The issue, however, is that USDA indicated the volume was light enough, and likely from one single source, that they simply could not show the detail due to confidentiality. When the afternoon pork report came out on Friday, the situation had completely reversed.
There was a decent volume of pork bellies traded at levels under Thursday, with the pork belly cutout now approaching $100/cwt. Other pork primals were down as well. The ham primal is of particular importance because it has been one of the few primals that has held together relatively well.

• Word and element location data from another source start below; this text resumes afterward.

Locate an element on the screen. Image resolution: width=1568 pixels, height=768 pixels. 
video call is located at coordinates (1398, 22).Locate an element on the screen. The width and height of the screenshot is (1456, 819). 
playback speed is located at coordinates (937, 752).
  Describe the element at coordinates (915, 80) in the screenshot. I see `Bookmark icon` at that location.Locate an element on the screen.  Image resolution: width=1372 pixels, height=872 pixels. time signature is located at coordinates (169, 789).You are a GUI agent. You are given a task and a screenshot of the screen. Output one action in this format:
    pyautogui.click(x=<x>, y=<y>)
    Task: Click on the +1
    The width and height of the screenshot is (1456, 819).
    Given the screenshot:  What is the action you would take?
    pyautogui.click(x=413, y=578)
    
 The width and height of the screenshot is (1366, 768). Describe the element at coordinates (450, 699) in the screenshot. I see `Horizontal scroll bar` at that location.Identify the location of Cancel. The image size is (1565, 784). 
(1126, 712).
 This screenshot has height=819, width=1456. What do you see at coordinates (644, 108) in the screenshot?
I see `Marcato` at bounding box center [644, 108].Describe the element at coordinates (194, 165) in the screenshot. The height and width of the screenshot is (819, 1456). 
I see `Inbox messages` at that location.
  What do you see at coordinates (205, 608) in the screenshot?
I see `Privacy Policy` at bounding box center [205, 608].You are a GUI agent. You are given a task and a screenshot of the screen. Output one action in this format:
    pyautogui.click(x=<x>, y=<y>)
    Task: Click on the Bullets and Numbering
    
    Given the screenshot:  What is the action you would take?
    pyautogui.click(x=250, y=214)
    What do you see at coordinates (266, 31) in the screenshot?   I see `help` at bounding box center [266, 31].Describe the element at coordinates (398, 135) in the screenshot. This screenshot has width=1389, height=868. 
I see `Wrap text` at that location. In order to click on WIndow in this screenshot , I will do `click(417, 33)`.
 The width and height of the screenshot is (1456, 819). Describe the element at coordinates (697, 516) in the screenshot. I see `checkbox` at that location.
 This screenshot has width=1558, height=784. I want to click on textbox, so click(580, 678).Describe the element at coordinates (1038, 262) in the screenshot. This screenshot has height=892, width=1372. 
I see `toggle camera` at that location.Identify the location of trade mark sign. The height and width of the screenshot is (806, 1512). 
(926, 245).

Going into the fall, it is particularly important for packers to be able to put enough money on hams in order to carry the cutout. The challenge will be in doing that while at the same time processing +2.5 million hogs.
Last year the ham primal came under significant pressure once slaughter hit those levels, packers needed to lower the price enough in order to generate salves volume both in domestic and, importantly, in export markets.
The recent decline in the value of the pork cutout could be problematic for packers going into the fall. For hog producers, both cutout values and the increase in processing capacity remain critical.
While two new plants are going to be available this year, adding as much as 22,000 head of daily capacity, they are still taking their first steps and it will take some time before they start operating anywhere close to those levels.
How much time? It is going to be an important consideration for producers that are counting on those plants for the next couple of months. And we have yet to see any signs that producers are changing their stance on the number of sows they need on hand.
Sow slaughter in the last six weeks has been fairly close year ago levels. Keep in mind, however, that on 1 June 2017 there were 6.069 million breeding animals on hand compared to 5.979 million the year before (+1.4 per cent).
We don’t have any idea how many gilts producers are holding together but judging from the trend in sow slaughter, it does not appear that producers are trying very hard to pull in the rains on hog supply expansion.